I have a Burdizzo which I have used on an older ram lamb (about 6 mo. old) successfully. Okay, so I only did one clamp each side and missed on one testical and had to redo it, but the second time worked perfectly, and if anything the lamb had an easier time of it the second time. It would be so easy to just do some clamps on her bucks and be done with it. However, she called her goat vet about using it and he scared her with the potentially bad consequences of doing it on these older animals - stronger blood vessels not clamping off completely, so more bleeding and swelling of the scrotum, infection...
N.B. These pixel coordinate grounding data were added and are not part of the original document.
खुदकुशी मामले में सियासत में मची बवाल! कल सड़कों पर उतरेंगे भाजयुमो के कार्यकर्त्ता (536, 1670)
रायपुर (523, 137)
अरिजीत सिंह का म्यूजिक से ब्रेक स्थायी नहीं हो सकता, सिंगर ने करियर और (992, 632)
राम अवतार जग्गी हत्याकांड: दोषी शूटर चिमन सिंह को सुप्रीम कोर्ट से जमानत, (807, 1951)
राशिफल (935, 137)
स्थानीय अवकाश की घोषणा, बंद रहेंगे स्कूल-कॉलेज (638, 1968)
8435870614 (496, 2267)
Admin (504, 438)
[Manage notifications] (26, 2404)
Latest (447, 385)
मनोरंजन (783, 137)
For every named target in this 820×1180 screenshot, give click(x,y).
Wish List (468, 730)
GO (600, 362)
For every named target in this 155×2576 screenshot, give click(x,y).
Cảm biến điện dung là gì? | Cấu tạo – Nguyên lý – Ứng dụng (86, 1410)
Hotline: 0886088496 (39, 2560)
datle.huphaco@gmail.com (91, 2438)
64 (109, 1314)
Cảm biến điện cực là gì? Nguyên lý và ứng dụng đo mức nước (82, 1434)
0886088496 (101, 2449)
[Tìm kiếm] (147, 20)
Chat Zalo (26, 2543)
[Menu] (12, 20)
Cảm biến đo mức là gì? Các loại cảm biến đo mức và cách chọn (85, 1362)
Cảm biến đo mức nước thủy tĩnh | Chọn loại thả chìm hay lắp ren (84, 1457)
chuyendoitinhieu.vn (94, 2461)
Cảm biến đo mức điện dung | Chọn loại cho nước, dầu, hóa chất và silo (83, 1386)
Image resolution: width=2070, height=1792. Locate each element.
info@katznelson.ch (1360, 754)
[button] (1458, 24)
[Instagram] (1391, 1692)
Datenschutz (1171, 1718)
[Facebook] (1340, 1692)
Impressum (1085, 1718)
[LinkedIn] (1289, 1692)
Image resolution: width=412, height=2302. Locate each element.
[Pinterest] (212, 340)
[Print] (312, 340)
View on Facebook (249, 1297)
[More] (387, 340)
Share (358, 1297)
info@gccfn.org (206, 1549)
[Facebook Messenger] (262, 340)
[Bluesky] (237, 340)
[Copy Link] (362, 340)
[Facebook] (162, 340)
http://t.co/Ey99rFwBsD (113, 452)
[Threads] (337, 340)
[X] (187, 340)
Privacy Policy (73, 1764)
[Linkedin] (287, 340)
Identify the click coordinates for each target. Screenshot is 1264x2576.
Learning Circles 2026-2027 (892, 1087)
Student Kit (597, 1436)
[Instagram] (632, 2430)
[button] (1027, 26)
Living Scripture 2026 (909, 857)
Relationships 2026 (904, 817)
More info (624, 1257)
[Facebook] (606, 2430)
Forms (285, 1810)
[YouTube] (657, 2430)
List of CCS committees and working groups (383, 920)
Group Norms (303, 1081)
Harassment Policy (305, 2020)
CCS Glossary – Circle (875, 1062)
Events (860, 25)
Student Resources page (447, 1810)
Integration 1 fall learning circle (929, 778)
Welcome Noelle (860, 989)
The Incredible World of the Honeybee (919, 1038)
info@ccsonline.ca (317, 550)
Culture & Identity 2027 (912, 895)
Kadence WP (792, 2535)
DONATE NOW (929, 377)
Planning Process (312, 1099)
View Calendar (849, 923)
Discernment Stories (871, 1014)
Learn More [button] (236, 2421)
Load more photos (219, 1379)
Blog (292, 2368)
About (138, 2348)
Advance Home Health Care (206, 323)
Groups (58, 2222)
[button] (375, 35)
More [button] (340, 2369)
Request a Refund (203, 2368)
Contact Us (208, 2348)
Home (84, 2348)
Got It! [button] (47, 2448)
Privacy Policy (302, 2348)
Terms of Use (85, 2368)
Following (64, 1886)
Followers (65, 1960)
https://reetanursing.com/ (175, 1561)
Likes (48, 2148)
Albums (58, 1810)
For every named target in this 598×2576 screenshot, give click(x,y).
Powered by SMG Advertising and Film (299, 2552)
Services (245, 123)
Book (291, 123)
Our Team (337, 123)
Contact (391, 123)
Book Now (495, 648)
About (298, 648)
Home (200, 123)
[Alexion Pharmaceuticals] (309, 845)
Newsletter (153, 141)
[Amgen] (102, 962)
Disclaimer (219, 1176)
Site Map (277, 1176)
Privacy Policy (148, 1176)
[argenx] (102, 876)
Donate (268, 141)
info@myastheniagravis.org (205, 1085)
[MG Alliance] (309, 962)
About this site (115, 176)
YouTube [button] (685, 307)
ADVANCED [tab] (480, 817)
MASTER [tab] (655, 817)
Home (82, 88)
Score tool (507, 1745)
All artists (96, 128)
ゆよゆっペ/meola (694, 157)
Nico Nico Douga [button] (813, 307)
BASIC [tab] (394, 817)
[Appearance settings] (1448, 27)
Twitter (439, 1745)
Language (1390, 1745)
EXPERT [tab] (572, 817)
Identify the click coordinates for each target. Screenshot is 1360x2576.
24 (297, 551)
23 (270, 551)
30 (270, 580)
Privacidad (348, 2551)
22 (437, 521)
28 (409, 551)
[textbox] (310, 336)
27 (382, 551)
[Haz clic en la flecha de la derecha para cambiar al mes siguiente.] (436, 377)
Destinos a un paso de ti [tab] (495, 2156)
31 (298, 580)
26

I said, what infection? It's bloodless! Anyway, hit me with your worst-case experiences and convince me that the Burdizzo is the wrong thing to do. I want actual experiences, not just what you've heard could be the problem.

TIA!


----------



## thaiblue12 (Feb 14, 2007)

Well I'll tell you what my vet told me which is not my experience but years and years of his own experience.... He will not do that on a goat without the goat being numbed up or knocked out after the time they are too big to fit in a band. Since it they are larger, it is more painful and risky on the older ones. He also sends you home with Banamine because it will continue to hurt later. So I guess my vet agrees with her vet. I trust this vet as he never tries to take me for extra money, allows me to buy meds without seeing the goat, etc so I do trust him to be right about this.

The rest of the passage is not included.